Though the cotton boll weevil has plagued growers across the southern U.S. growing region for more than 100 years, the Texas High Plains has been relatively free of the pest due mainly to the dry climate, harsh winters and an effective diapause program since 1964 which kept the insect from overwintering there.
But in recent years, researchers, county extension agents and crop consultants have reported seeing boll weevils in alarming numbers.
“Compelling data and experiences have accumulated that indicate the boll weevil has adapted to the High Plains,” said Lacewell.
The analysis used information from agricultural economists, entomologists and consultants to determine the potential weevil infestations up to 10 years in the future. These projections were
Task force members didn’t address the question of a region-wide control program. Their results simply indicate that the boll weevil left unchecked on the High Plains leaves the area at an increasingly competitive disadvantage for cotton production, Lacewell said. The 30 High Plains counties annually produce about three million bales of cotton, some 20 percent of the U.S. crop.
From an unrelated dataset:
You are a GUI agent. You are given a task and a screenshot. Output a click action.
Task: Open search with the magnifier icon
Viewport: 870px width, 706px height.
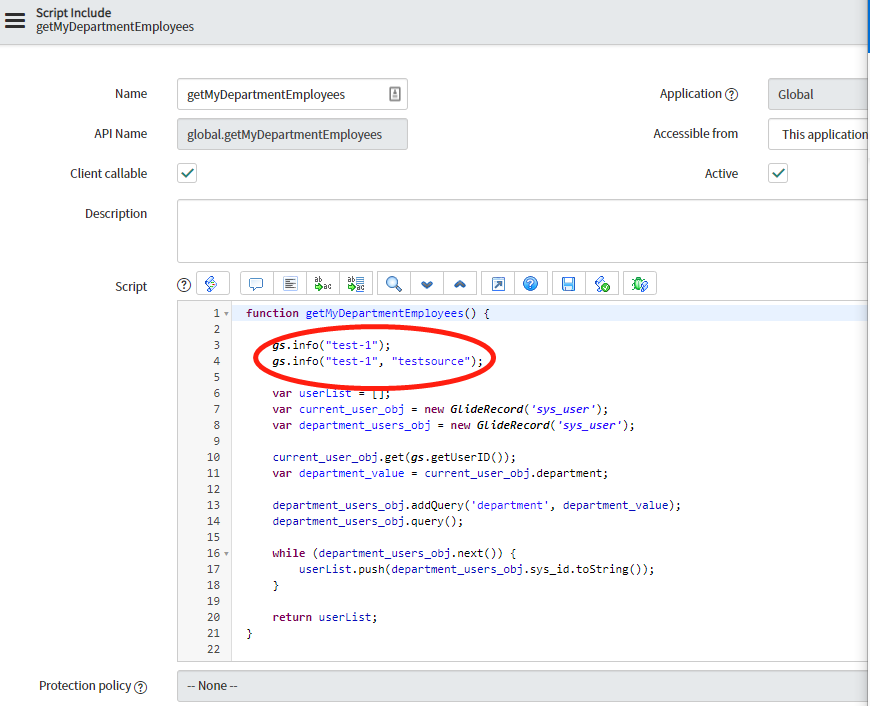pos(394,284)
“Serious economic damages are expected as far north as Floyd, Hale, Lamb, Briscoe and Bailey counties,” Lacewell said.
Dr. James Leser, entomologist with the Texas Agricultural Extension Service, said trap catches by the end of 1996 had increased almost 40 percent over those captured in traps by the end of 1995.
John R. Hunter, Texas Tech professor, consultant and task force member, noted that he began using boll weevil traps as part of his field scouting technique about three years ago near Lubbock. Since then, he has seen a steady increase in the weevil population.
“It is obvious that the boll weevil cost at least $100 per acre to some of my clients in 1996,” he said.
Though the project strongly suggests serious economic impacts in the absence of a regional weevil control program, the task force acknowledged that the study has some limitations.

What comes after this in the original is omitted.